Required tasks:
A. In the fibromyalgia passage, rewrite the section between "It’s easy to" and "care and attention.", inclusive, changing "guilt" to "shame".
B. Translate this sentence from the fibromyalgia passage into Spanish: "I realized my body wasn’t betraying me."
C. Please carry on the fibromyalgia passage from its last sentence.

Provided passage:
____________
Fibromyalgia is so much more than chronic pain. It’s the silent scream of a nervous system pushed to the edge, a body begging to be heard, and a soul quietly asking, “Can we come back home now?”


I know this because I lived it. My symptoms began around age 32 after a minor stroke. I was working a high-pressure job, balancing career and family, constantly pouring from an empty cup. What I didn’t know then was that my body had been whispering for years. When I didn’t listen, it started to scream with pain, brain fog, and exhaustion.


1. Listen to the Body’s Cry for Help

Eventually, my body shut down. I spent nearly two years on bed rest. Some days, the pain was so intense I could barely use the remote. I couldn’t play on the floor with my granddaughter. She had to climb onto the couch beside me to spend time with me.


I went to countless specialists who told me it was all in my head. Their dismissiveness only caused me more anger and frustration. But the pain was real. It wasn’t until my body broke down entirely that I finally heard what it had been trying to say all along: Slow down. Come back to yourself. You're allowed to heal.


2. The Trauma-Fibro Connection

It’s easy to focus only on the physical symptoms of fibromyalgia when they’re so overwhelming. But once I began working on the trauma, layer by layer, I saw the truth. Fibromyalgia was my body’s way of expressing everything I had suppressed for so long.


After losing my beautiful son, Devin, I stopped believing I deserved joy. I carried guilt, grief, and unspoken sorrow. But the moment I gave myself permission to feel again, to process the pain, and to live, things began to shift. I realized my body wasn’t betraying me. It was asking for care and attention.
____________
Stored data:
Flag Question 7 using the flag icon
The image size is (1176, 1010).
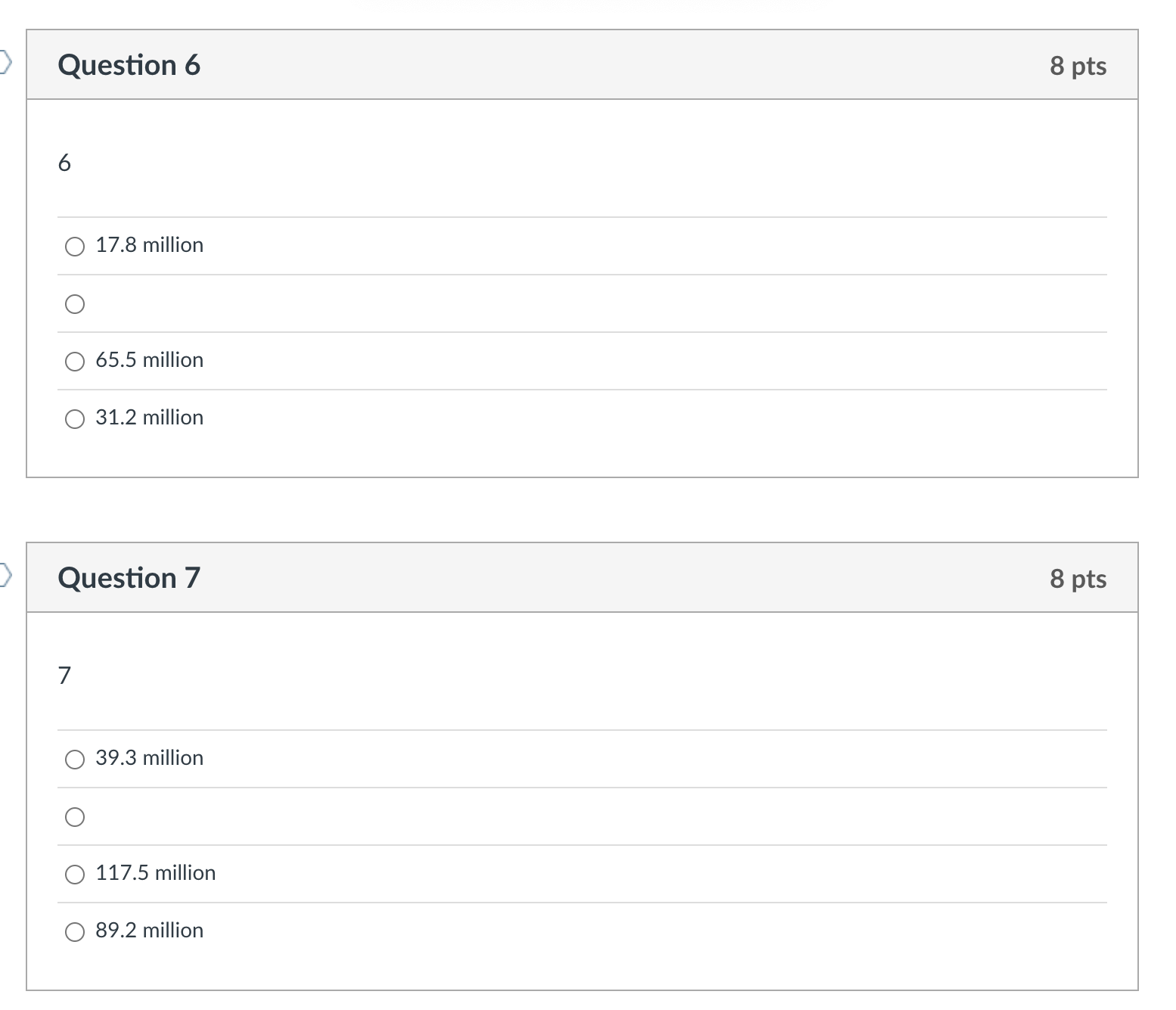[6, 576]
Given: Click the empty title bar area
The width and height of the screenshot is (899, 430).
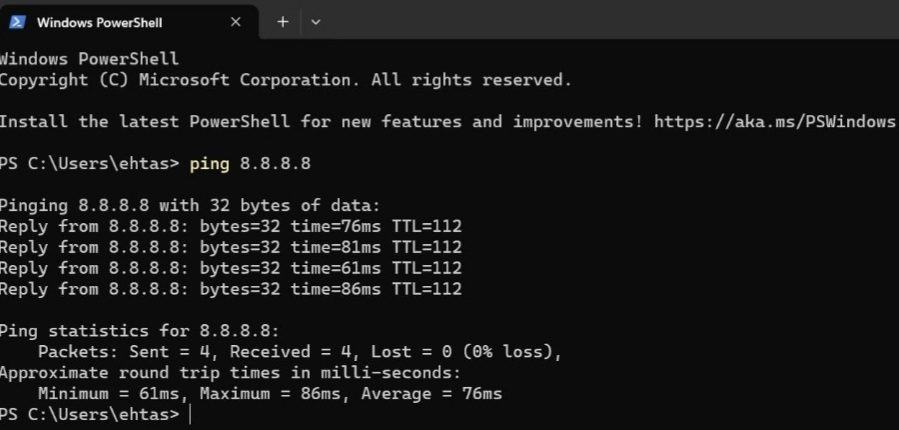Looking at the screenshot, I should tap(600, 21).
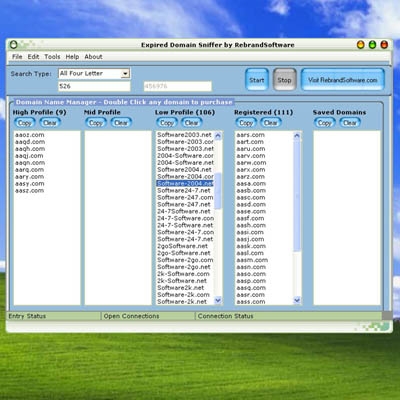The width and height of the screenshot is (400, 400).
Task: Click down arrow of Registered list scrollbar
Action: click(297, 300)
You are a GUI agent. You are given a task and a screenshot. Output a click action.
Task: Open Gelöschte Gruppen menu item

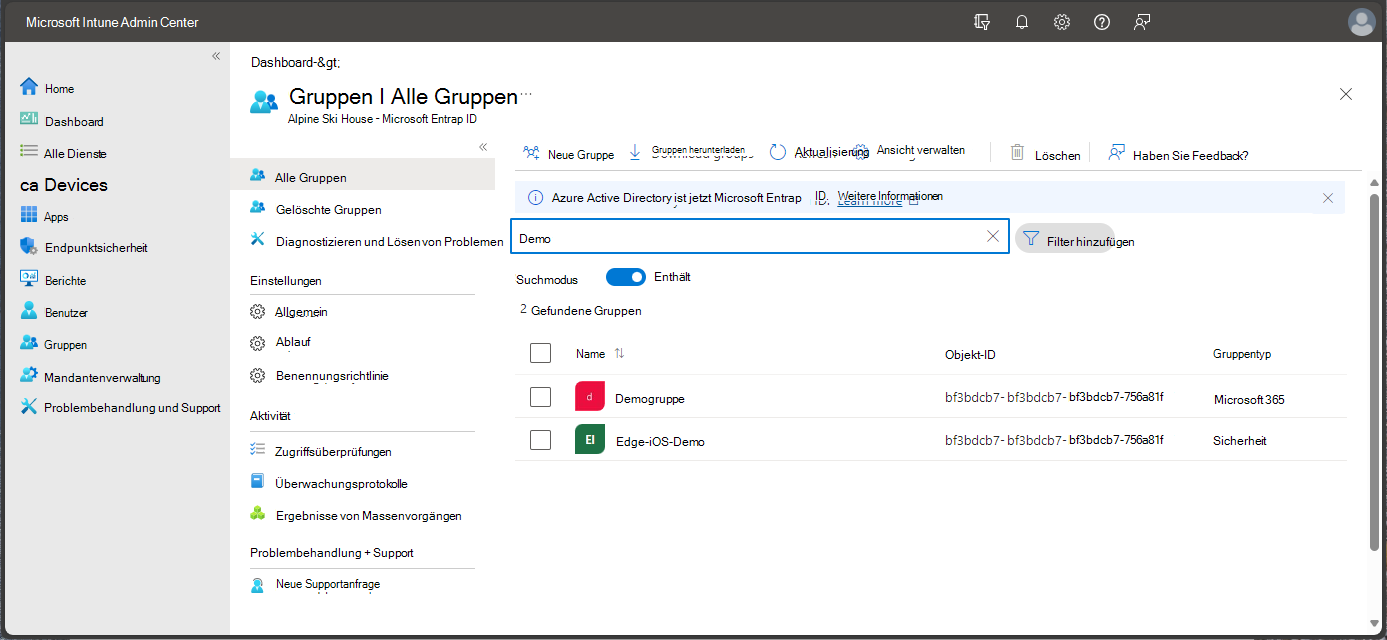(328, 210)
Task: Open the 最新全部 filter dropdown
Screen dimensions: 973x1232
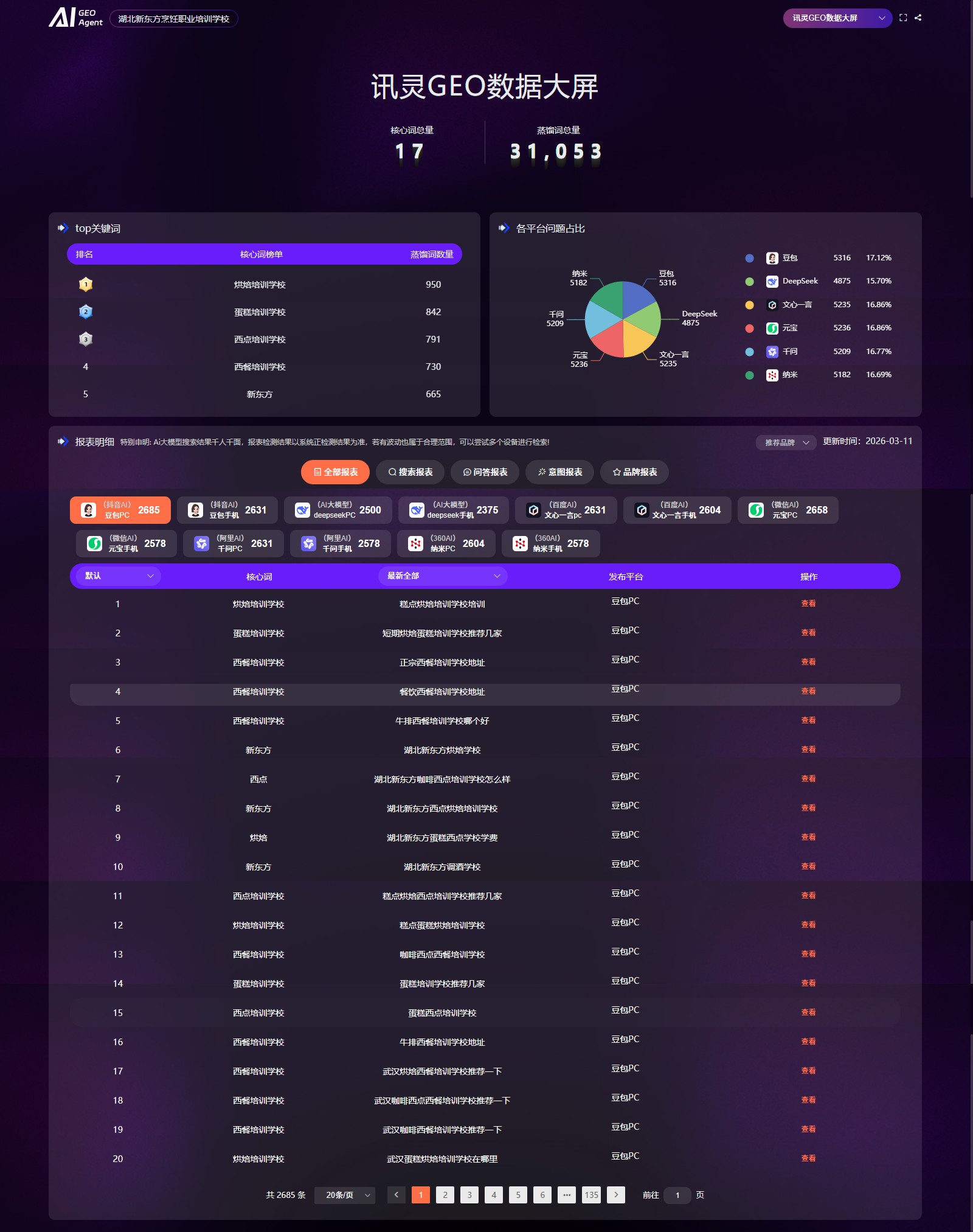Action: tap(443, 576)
____________
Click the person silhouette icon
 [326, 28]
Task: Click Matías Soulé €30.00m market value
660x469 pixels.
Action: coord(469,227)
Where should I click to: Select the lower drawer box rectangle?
____________
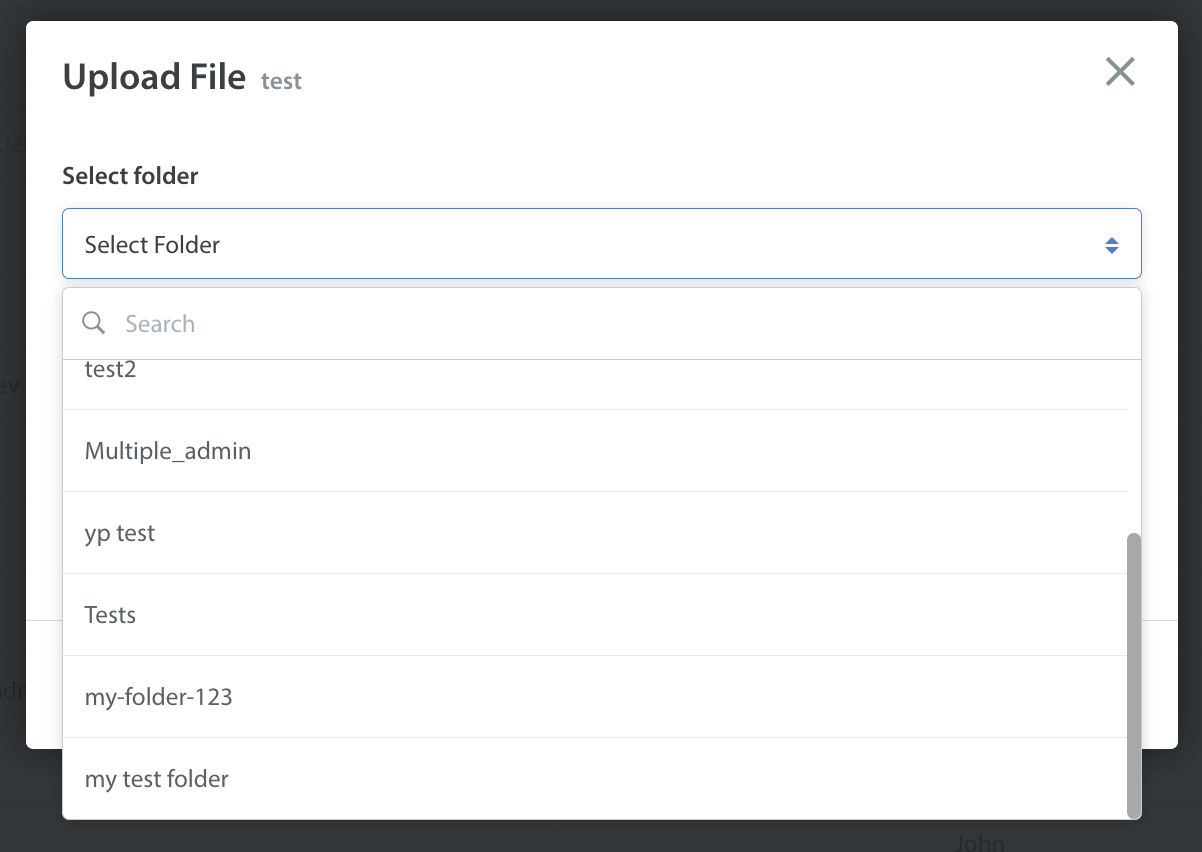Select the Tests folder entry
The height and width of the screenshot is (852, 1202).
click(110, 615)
____________
Answers by item number:
A.
It’s easy to focus only on the physical symptoms of fibromyalgia when they’re so overwhelming. But once I began working on the trauma, layer by layer, I saw the truth. Fibromyalgia was my body’s way of expressing everything I had suppressed for so long.


After losing my beautiful son, Devin, I stopped believing I deserved joy. I carried shame, grief, and unspoken sorrow. But the moment I gave myself permission to feel again, to process the pain, and to live, things began to shift. I realized my body wasn’t betraying me. It was asking for care and attention.

B. Me di cuenta de que mi cuerpo no me estaba traicionando.

C.
3. Shift from Survival to Safety

The turning point came during the worst flare-up of my life. I was down to eating Jell-O and drinking water, and even that caused unbearable pain. I lay there, curled in the fetal position, tears streaming down my cheeks, and then I felt the choice rise inside me: give up and go be with my son… or fight for my life.


I chose to fight.


That’s when the healing began. I used affirmations to calm my mind, meditation to find peace, and somatic tools to reconnect with my body. I did trauma work, met my inner child, and learned what it meant to love myself. It wasn’t easy, but it was real, lasting change.


4. Build a Body You Trust

Flare-ups used to send me to the hospital, where I’d be put on morphine for a week. Sometimes, I’d sense one coming and rest, and it would subside. But other times, it still knocked me down no matter what I did. That unpredictability was one of the hardest parts.


What changed everything was learning to understand my body and its signals. Awareness became my anchor. Now, as I release trauma, feel emotions fully, and let them move through me, I truly believe I will never have another flare-up again.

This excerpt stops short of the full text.